Let h be the depth of the well, y_o=0\:m,\:y=-h at the bottom of the well. Let v_2 be the speed of sound and t_2 be the time for the sound to travel from the bottom to the top of the well. Let t_1 be the time for the rock to reach the bottom.

t_1+t_2=2.0\:s                                         Equation1

-h=\frac{1}{2}a\left(t_1\right)^2                          Equation2

h=v_2t_2=v_2\left(2.0-t_1\right)                         Equation 3

Adding equation 2 and 3

0=\frac{1}{2}a\left(t_1\right)^2+v_2\left(2.0-t_1\right)

Substitute the given values

0=0.5\left(-9.8\right)\left(t_1\right)^2+\left(332\right)\left(2-t_1\right)
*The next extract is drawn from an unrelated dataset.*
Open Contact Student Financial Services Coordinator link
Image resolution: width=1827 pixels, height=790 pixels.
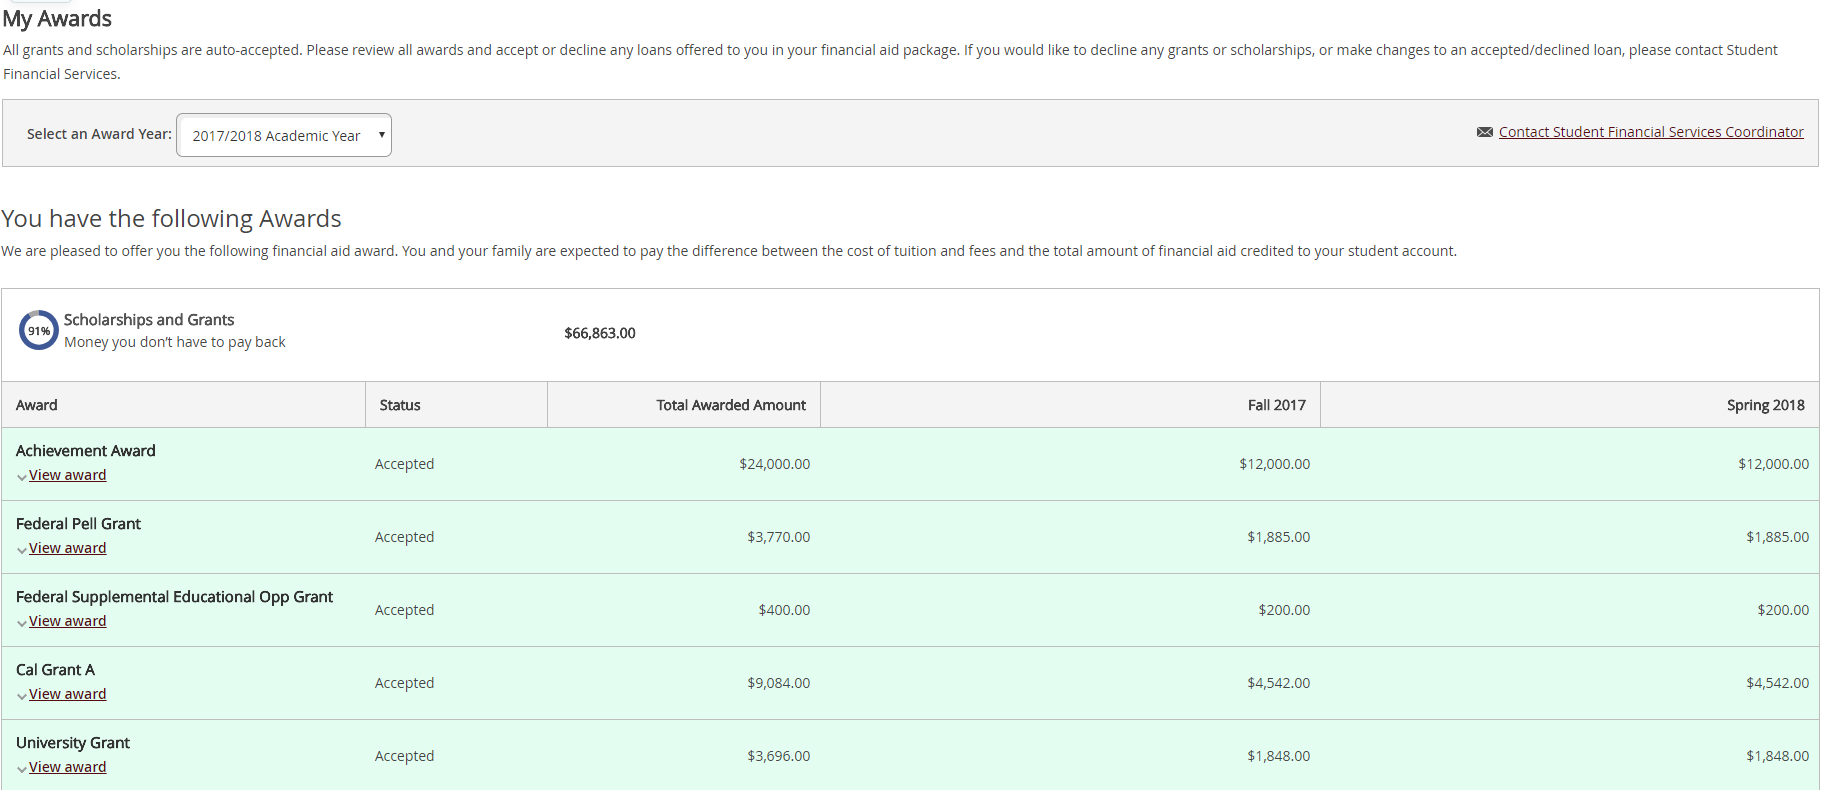point(1650,132)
0=-4.9\left(t_1\right)^2+664-332t_1

Rearranging, we have

-4.9\left(t_1\right)^2-332t_1\:+664=0

Solve the equation using the quadratic formula

t_1=\frac{-\left(-332\right)\pm \sqrt{\left(-332\right)^2-4\left(-4.90\right)\left(664\right)}}{2\left(-4.9\right)}=1.944\:s

We have solved for t_1. Now, we can substitute this value to equation 2 to solve for h

h=-\frac{1}{2}\left(-9.80\right)\left(1.944\right)^2=18.5\:m

With the speed of sound taken into account, the distance to the water is about 18.5 meters.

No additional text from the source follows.